The scenes from Houston continue to be devastating. If you have a pulse or a soul, you can’t see the images or hear the accounts from family and friends in the Houston area and not be heartbroken and not want to do something to help.
In light of everything that’s happened, the Astros and Rangers will be playing each other in Tampa starting tonight. And the only thing more bizarre than two Texas teams playing a series in Florida is the fact that people are getting all worked up about it.
Houston president Reid Ryan said that the Astros suggested that they swap the home series that was scheduled for Houston this week with one scheduled for Arlington in September, but the Rangers declined.
Reacting to that, Astros pitcher Lance McCullers tweeted: Classy as always, should be absolutely ashamed. Greed never takes off days, apparently. Stay strong #Htown! We hope to be home soon.
Rangers GM Jon Daniels said “We were willing to play this series anywhere the Astros and MLB wanted, including here in Arlington” and that they were willing to provide all revenue from an Arlington series this week to the Astros. He also said that the team didn’t reject the idea of the series swap for competitive or financial reasons, but because they didn’t want to inconvenience their fans who had tickets to the September series to tell them that they had to use them this week.
Okay. Fine. Whatever. I’m not sure that’s really the best reason ever. I mean, when you look at everything that’s happening in Houston right now, that’s a little more inconvenient than having to figure out a way for fans who had tickets for a baseball game next month to either get tickets to a game this week or maybe issue a refund.
And, swapping series with the Astros would’ve meant that the Rangers would’ve been on the road for 4 of the last 5 series of the season, which would have been rough. But again, not the end of the world.
Regardless, when the Astros and Rangers couldn’t come to an agreement, Major League Baseball stepped in and moved the series to Tampa.
I don’t care. I really don’t. Houston essentially wrapped up the division in June. The Rangers are 15 games out of first and would have to leapfrog four teams to get into the Wild Card. It’s definitely doable, but that’s not the point. None of this is the point. When people are dying and being evacuated in Houston, who cares where three baseball games are played? It’s really not that important at all.

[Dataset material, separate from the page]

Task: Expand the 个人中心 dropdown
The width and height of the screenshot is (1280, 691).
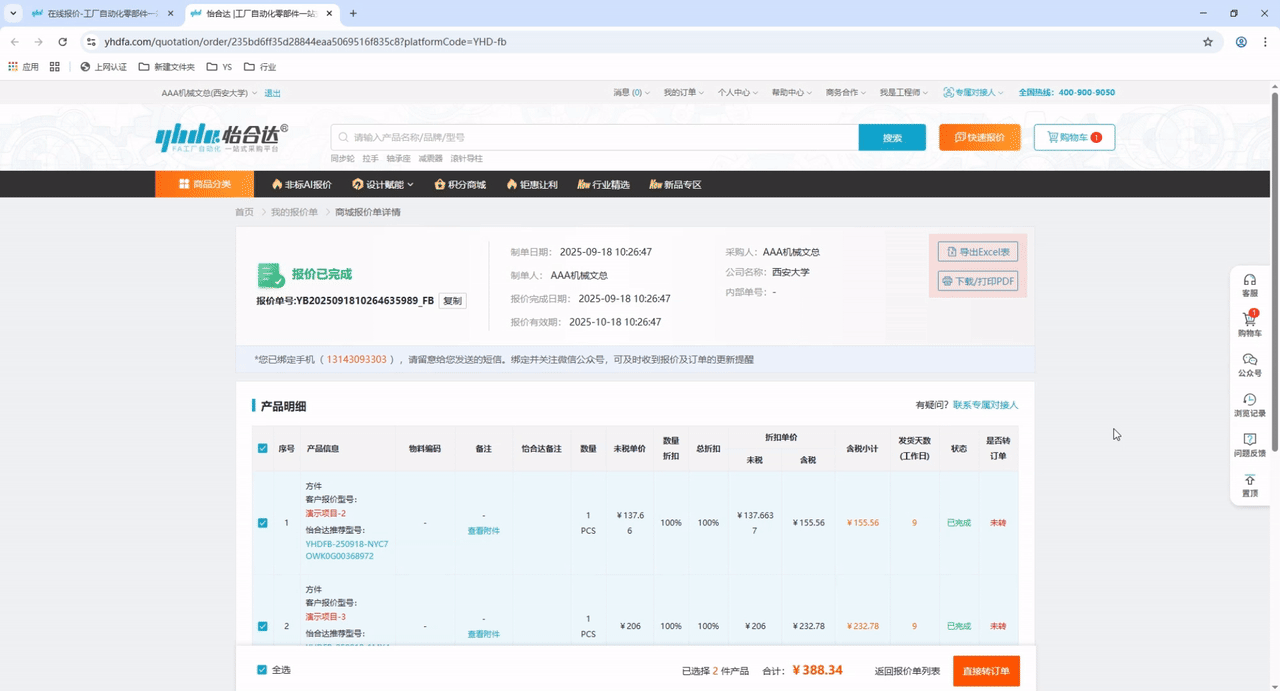Action: 738,93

I don’t care if the games were in Arlington with the Rangers as the home team or Arlington with the Astros as the home team or in Florida with no home teams. Or on the moon. It really doesn’t matter. And if you’re getting bogged down in the he-said, he-said part of this and debating about which team would benefit the most, either financially or competitively from moving or not moving the series, then you don’t get it either. Because this isn’t the thing. Sports are great. Sports are important. But at times like this, when people are losing their actual homes, it’s embarrassing to be arguing about where to play three baseball games.
Could the Rangers have handled it better? Maybe. Was their response a little off? Probably. Are they greedy bastards trying to work a hurricane to their advantage, I doubt it.
As Rangers outfielder Delino Deshields, who spent five years with the Astros, posted on Twitter: “I want people to understand that what is happening down there is way bigger than baseball. I know the fans and families and friends who live in Houston are upset that baseball probably won’t be played in Houston this week along with the other cities down there…. Everyone wants to point fingers at each other calling each other names, that [the Rangers] are classless and nobody has respect for anybody. That’s BS. I have teammates and coaches who either one live down there or have family down there that are being affected by this. … But we want to call each other names and disrespect each other because of what? We are rivals? That’s so irrelevant right now and at this second I’m pretty disappointed at how people are reacting to this.”
Truth. Couldn’t have said it better myself.